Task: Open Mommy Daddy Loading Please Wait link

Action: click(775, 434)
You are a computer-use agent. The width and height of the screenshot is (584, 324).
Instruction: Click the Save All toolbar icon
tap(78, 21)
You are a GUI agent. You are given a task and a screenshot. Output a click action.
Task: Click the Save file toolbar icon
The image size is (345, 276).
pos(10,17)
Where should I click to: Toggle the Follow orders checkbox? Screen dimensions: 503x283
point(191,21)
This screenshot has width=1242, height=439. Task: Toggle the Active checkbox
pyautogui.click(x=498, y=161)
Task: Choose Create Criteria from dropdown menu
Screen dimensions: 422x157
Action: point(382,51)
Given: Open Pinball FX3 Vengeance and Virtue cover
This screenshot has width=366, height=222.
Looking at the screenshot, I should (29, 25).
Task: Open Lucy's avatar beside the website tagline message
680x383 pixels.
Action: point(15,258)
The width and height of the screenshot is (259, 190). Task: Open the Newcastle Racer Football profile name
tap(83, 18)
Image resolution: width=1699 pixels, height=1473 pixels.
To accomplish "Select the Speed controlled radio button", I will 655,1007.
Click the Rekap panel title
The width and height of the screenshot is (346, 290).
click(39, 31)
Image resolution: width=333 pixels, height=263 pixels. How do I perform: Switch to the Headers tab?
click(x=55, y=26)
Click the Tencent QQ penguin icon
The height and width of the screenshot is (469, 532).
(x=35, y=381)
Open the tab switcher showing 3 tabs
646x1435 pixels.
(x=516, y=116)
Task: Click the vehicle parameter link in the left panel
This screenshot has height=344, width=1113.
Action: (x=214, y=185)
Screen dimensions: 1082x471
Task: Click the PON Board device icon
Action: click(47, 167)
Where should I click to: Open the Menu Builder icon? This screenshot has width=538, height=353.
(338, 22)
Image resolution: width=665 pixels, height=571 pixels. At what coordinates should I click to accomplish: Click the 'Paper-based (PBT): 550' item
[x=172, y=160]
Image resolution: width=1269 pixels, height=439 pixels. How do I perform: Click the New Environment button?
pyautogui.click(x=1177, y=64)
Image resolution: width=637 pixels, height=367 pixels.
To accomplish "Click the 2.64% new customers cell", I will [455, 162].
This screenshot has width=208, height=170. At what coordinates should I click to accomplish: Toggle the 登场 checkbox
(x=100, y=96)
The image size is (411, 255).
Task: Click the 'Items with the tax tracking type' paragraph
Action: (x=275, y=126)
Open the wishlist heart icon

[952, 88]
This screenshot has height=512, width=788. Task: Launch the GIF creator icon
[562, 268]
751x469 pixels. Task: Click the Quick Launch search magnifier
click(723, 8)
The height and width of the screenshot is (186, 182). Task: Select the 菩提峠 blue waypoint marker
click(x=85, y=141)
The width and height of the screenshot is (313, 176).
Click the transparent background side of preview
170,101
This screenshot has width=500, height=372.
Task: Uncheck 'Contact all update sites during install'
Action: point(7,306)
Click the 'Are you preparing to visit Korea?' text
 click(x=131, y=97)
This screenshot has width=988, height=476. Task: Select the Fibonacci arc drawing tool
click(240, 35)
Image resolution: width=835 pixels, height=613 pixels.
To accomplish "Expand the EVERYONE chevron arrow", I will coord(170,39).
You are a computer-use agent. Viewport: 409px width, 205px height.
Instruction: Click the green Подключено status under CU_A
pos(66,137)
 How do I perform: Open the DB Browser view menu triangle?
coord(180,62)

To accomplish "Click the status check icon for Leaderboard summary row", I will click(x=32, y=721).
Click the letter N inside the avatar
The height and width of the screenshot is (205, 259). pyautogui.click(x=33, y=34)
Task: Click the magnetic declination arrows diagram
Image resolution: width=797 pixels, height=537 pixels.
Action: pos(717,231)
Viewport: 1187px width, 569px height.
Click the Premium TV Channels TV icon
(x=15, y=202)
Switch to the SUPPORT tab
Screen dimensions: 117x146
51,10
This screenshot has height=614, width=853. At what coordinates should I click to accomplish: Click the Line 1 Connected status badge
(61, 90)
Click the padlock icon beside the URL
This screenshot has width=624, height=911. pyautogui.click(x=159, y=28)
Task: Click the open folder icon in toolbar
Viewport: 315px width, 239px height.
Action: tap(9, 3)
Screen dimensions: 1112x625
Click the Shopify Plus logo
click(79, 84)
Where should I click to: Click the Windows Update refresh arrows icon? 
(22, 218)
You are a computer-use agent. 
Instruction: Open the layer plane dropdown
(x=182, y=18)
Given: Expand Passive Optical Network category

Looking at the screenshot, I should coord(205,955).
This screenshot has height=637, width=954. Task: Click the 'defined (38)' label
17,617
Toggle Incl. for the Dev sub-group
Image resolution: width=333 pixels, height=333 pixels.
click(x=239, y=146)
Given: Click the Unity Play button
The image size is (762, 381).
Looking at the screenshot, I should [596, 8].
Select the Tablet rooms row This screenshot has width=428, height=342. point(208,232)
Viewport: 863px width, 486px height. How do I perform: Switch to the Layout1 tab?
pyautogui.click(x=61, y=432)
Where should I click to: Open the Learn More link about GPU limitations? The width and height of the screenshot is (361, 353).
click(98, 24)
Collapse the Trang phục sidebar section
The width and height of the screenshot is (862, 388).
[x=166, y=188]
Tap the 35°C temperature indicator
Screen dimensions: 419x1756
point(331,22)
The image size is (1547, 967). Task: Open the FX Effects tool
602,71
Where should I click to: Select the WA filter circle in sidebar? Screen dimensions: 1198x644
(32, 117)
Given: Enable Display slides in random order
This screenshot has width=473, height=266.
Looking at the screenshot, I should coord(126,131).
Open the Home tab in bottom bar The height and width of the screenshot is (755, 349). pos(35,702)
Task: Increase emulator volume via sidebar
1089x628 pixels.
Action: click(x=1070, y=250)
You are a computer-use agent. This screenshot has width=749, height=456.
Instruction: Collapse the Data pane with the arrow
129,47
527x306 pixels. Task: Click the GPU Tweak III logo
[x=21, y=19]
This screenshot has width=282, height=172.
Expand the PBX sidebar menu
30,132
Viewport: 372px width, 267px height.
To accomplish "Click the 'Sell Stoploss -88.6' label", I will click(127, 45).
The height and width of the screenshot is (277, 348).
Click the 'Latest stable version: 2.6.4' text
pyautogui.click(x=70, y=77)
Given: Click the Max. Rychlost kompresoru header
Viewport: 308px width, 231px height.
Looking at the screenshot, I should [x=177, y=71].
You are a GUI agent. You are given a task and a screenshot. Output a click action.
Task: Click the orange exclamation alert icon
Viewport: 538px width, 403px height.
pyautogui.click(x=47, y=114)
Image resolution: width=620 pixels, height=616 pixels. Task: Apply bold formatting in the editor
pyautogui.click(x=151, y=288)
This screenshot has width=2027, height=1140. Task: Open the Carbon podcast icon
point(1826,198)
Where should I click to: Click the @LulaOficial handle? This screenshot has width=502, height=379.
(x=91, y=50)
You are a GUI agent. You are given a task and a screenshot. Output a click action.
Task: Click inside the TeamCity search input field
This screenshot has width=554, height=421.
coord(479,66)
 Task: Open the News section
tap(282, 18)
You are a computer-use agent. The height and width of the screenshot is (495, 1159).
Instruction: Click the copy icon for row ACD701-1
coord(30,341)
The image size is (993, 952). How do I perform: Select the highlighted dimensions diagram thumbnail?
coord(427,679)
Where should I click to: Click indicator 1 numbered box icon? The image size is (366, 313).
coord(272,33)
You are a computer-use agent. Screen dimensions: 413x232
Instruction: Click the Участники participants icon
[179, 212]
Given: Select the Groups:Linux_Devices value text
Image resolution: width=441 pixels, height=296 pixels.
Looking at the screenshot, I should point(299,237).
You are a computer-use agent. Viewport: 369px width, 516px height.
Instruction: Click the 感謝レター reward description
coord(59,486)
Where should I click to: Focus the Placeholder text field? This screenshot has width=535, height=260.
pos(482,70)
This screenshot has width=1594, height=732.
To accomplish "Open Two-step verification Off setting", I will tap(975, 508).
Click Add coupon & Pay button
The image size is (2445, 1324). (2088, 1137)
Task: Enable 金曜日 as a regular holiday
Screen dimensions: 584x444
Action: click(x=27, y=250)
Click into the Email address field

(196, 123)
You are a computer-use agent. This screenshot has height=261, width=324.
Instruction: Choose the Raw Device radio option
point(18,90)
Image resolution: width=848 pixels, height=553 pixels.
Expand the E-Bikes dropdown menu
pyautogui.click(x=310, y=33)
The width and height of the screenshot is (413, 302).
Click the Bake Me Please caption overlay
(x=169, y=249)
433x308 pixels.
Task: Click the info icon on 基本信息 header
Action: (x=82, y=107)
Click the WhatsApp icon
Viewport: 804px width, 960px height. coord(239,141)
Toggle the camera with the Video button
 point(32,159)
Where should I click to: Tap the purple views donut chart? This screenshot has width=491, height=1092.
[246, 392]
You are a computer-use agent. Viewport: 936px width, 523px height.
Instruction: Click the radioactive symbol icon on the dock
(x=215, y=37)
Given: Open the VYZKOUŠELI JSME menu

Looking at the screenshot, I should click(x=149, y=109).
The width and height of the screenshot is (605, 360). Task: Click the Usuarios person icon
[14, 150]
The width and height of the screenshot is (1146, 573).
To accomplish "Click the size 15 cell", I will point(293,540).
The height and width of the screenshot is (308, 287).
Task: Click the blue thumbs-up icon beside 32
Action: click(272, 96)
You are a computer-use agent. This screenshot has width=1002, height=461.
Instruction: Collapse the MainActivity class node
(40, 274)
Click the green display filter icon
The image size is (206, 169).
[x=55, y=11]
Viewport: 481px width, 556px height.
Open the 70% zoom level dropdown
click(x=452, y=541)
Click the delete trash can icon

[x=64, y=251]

^^^^^^^^

→ **EXERCISE DESCRIPTION**
How many lines of the listing include the string "computer"? Answer with the number alone.

→ **EXERCISE RESULT**
10